- Posted February 11, 2013 by
Reassess Area Selling Market
Analyze this: Before you close your property, reexamine your market area as defined by city and zip code in the immediate area. Ask yourself how much have the homes at your development gone up during the build-out? Ask for copies of the current price sheets from the builder’s model home agents. All of these latter questions are very important critical points to determine and factor into whether or not you have a buy or pass opportunity. Because if it’s not a sellable product the day after you close it, then you shouldn’t even be thinking about buying the property and signing the loan documents. If the raw data comes back, and it doesn’t look favorable upon the property (i.e., indicating that the property has actually gone up), then you’re doing a lot of wishful thinking and it’s gonna be a “would have, could have, should have”-type scenario. And if it walks like a duck, quacks like a duck, and looks like a duck, it’s a duck, meaning your intended flip is a laggard and shouldn’t be closed upon.
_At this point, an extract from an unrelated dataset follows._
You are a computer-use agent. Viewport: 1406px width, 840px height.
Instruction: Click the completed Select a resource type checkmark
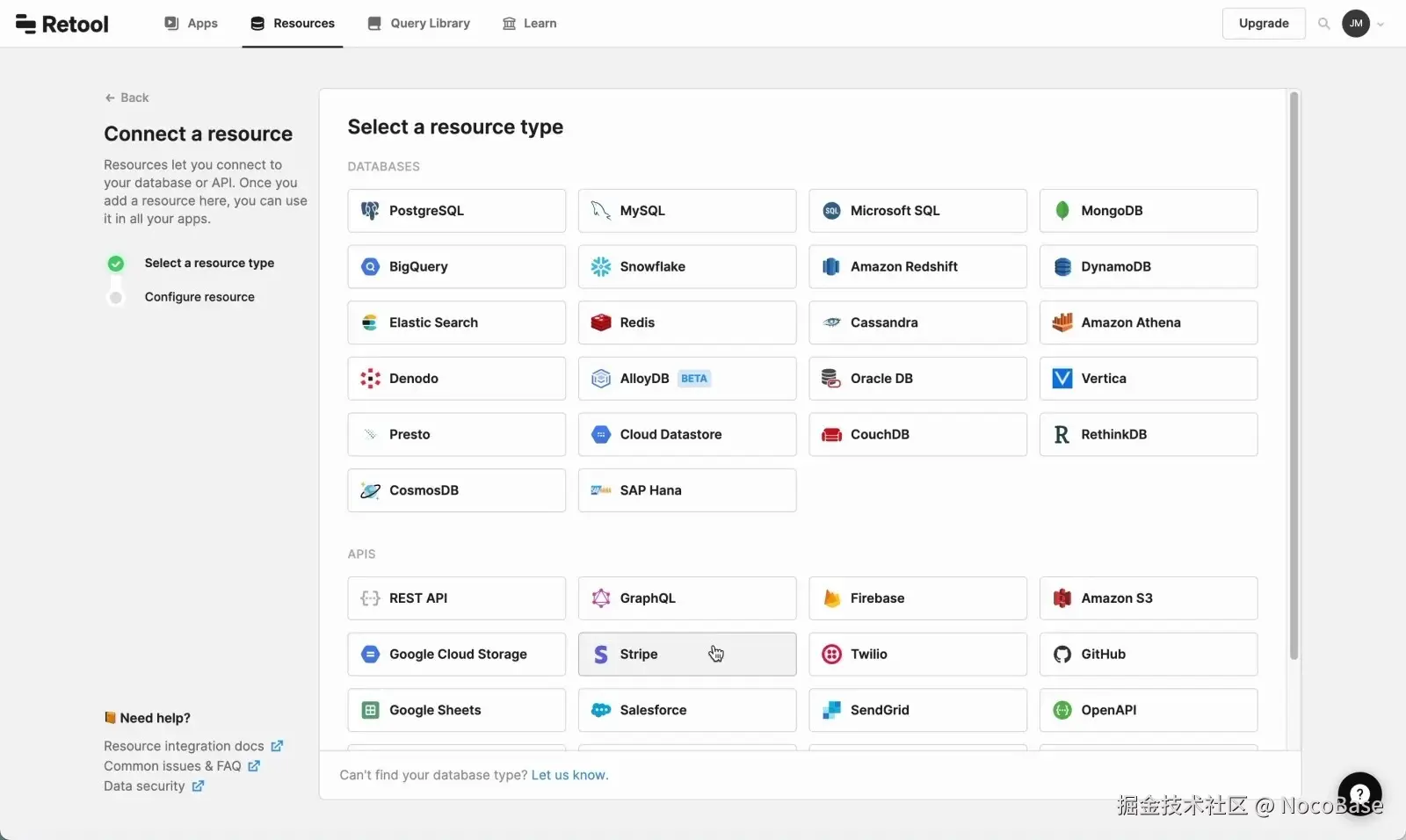coord(115,263)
Several other points to consider in determining whether or not to close are as follows: First, the value of the home has gone up, but is it real? Is it possible the development you’re at has artificially been inflated in price by the builder? Or maybe that the surrounding market area of similar-sized homes doesn’t support where your home is at in price? Be aware that pricing can be very illusionary and can be like seeing a mirage. To combat “price creep”— a phenomenon wherein the developer advances the pricing on the subdivisions homes faster then the actual market appreciation—go to a free MLS, such as ZipRealty.com or Realty.com. Once there, look on the same street and/or same zip code area within a one- to three-mile radius of your subject flip, and see what similar-sized homes and age are selling at. Since a public MLS won’t show closing data, you can expect at the very least a 1 percent to 3 percent variance then the stated asking price vs. the actual closing price. This data, or “comps” as they are called, will help you make a decision on whether or not to buy or walk away from your intended flip. If you are fortunate enough to have access to actual closed comps, go to the MLS and see what has actually closed and what pending sales there are for similar homes during the past six months. Looking for closed or pending sales may require that you actually be licensed as a part of the local MLS where your flip candidate is domiciled. If not, go to the private Internet-based MLS subscription service that you’re using to market your property and ask for comps, assuming of course you’re already using the company from a pervious flip. They’re usually pretty nice about providing (92) comps, considering you’ve spent $195 to $495 for their services, which primarily consists of just uploading some listing data that takes less then thirty minutes to assemble. They’ll customarily give you a short stack of ten to twenty comps, and sometimes that’s part of their service. If you cannot attain this type of data from your subscription service, you’ll likely have to rely upon a free MLS (Ziprealty.com or Realty. com), or if you know someone that has access to a local MLS, kindly ask them.
As for your flip candidate that you’ve waited patiently upon the past several months to come to fruition, if the market price of your flip and similar properties is trending upward, downward, or hasn’t leveled off, these are factors you will want to consider before closing. And once again, this is the most important decision you’ll make because if you make a mistake, you’ll have to live with it. This is not like buying a bad sweater at Christmas and going back to Target to return it for a better-looking sweater. This is a $200,000 to $400,000 debt that is tied to your financial credit worthiness. And making that type of mistake and running arrears on this financial asset, which is a very big-ticket item, can be very serious and follow you around for several years. Remember, what goes up may usually come down! So it’s better to start sooner than later on the marketing of your newly acquired flip property. If that flip cost you $300,000, which you reasonably believe will sell for $350,000, then urgency should be your priority. Keep in mind its value may slip downward a lot
faster than when it went up. It would be tragic to see the property slip to $325,000. This usually doesn’t happen, but it just may. The point is to have a sense of urgency in what you’re doing.
Although real estate does not nearly have the same daily volatility that stocks have, remember that you’re running an operation that requires a seamless fluidity in converting your newly acquired flip into an escrow check. So be prepared to market ASAP at the time you close the property. There are many a times when I would actually go out and sign the loan docs, do my walk through on the home with the builder, have the property close the next day, and then the day after, go out to the property with my laptop and do a broadcast fax, do an e-flyer, and upload the property onto the MLS. In these several steps, I would literally have it marketed that very day or within twenty-four hours of having actually closed the property. There were even times when I received a call from escrow telling me the property had closed, and I would find myself at the home site within two hours with a lockbox and prepared to rock n’ roll.